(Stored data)
* * *
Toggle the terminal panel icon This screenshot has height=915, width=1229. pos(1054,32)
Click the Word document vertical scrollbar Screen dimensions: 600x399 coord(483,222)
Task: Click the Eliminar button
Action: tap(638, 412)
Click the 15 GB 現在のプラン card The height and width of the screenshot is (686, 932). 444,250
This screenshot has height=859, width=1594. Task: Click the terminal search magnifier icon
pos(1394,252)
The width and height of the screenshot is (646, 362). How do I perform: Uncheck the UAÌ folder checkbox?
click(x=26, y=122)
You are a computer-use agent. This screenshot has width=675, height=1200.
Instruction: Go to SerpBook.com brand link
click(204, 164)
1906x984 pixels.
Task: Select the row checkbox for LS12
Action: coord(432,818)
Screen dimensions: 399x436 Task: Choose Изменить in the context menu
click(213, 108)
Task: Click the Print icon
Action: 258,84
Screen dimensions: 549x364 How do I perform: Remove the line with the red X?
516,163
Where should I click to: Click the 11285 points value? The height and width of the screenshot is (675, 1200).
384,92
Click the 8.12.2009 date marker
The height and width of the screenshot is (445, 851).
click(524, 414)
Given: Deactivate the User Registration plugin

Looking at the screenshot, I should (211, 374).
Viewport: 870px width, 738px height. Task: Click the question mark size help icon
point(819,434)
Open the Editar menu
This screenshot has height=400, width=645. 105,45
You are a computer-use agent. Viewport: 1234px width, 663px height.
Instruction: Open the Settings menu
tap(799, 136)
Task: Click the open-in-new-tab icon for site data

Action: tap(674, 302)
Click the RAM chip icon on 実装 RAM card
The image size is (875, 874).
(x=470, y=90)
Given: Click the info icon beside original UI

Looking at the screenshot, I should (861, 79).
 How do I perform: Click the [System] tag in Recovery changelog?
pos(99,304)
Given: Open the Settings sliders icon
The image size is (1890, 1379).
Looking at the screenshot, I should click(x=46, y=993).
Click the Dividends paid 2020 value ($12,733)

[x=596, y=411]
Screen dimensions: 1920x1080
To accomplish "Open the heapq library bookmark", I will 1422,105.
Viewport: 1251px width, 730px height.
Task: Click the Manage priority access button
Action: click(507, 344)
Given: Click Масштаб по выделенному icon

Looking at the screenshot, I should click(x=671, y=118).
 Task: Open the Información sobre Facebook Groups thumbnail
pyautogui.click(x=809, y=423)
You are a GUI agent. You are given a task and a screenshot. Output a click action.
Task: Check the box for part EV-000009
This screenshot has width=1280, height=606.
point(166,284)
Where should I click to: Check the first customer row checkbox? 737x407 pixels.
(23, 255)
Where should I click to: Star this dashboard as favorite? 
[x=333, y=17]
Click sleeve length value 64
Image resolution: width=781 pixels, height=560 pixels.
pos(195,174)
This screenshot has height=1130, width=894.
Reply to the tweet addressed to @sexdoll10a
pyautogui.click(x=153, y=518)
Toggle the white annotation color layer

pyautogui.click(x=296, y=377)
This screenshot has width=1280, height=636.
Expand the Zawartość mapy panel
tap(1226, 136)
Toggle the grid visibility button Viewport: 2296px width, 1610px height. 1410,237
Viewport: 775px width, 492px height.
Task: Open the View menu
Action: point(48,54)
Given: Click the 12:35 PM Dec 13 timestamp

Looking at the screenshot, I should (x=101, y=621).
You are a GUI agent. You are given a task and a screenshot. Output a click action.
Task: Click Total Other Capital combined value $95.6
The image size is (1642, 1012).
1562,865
* * *
◆ **ACTIVITY**
Copy out each entry once more, character for character.

◆ **WORKED SOLUTION**
Toggle the terminal panel icon This screenshot has height=915, width=1229. pos(1054,32)
Click the Word document vertical scrollbar Screen dimensions: 600x399 coord(483,222)
Task: Click the Eliminar button
Action: tap(638, 412)
Click the 15 GB 現在のプラン card The height and width of the screenshot is (686, 932). 444,250
This screenshot has height=859, width=1594. Task: Click the terminal search magnifier icon
pos(1394,252)
The width and height of the screenshot is (646, 362). How do I perform: Uncheck the UAÌ folder checkbox?
click(x=26, y=122)
You are a computer-use agent. This screenshot has width=675, height=1200.
Instruction: Go to SerpBook.com brand link
click(204, 164)
1906x984 pixels.
Task: Select the row checkbox for LS12
Action: coord(432,818)
Screen dimensions: 399x436 Task: Choose Изменить in the context menu
click(213, 108)
Task: Click the Print icon
Action: 258,84
Screen dimensions: 549x364 How do I perform: Remove the line with the red X?
516,163
Where should I click to: Click the 11285 points value? The height and width of the screenshot is (675, 1200).
384,92
Click the 8.12.2009 date marker
The height and width of the screenshot is (445, 851).
click(524, 414)
Given: Deactivate the User Registration plugin

Looking at the screenshot, I should (211, 374).
Viewport: 870px width, 738px height. Task: Click the question mark size help icon
point(819,434)
Open the Editar menu
This screenshot has height=400, width=645. 105,45
You are a computer-use agent. Viewport: 1234px width, 663px height.
Instruction: Open the Settings menu
tap(799, 136)
Task: Click the open-in-new-tab icon for site data

Action: tap(674, 302)
Click the RAM chip icon on 実装 RAM card
The image size is (875, 874).
(x=470, y=90)
Given: Click the info icon beside original UI

Looking at the screenshot, I should (861, 79).
 How do I perform: Click the [System] tag in Recovery changelog?
pos(99,304)
Given: Open the Settings sliders icon
The image size is (1890, 1379).
Looking at the screenshot, I should click(x=46, y=993).
Click the Dividends paid 2020 value ($12,733)

[x=596, y=411]
Screen dimensions: 1920x1080
To accomplish "Open the heapq library bookmark", I will 1422,105.
Viewport: 1251px width, 730px height.
Task: Click the Manage priority access button
Action: click(507, 344)
Given: Click Масштаб по выделенному icon

Looking at the screenshot, I should click(x=671, y=118).
 Task: Open the Información sobre Facebook Groups thumbnail
pyautogui.click(x=809, y=423)
You are a GUI agent. You are given a task and a screenshot. Output a click action.
Task: Check the box for part EV-000009
This screenshot has width=1280, height=606.
point(166,284)
Where should I click to: Check the first customer row checkbox? 737x407 pixels.
(23, 255)
Where should I click to: Star this dashboard as favorite? 
[x=333, y=17]
Click sleeve length value 64
Image resolution: width=781 pixels, height=560 pixels.
pos(195,174)
This screenshot has height=1130, width=894.
Reply to the tweet addressed to @sexdoll10a
pyautogui.click(x=153, y=518)
Toggle the white annotation color layer

pyautogui.click(x=296, y=377)
This screenshot has width=1280, height=636.
Expand the Zawartość mapy panel
tap(1226, 136)
Toggle the grid visibility button Viewport: 2296px width, 1610px height. 1410,237
Viewport: 775px width, 492px height.
Task: Open the View menu
Action: point(48,54)
Given: Click the 12:35 PM Dec 13 timestamp

Looking at the screenshot, I should (x=101, y=621).
You are a GUI agent. You are given a task and a screenshot. Output a click action.
Task: Click Total Other Capital combined value $95.6
The image size is (1642, 1012).
1562,865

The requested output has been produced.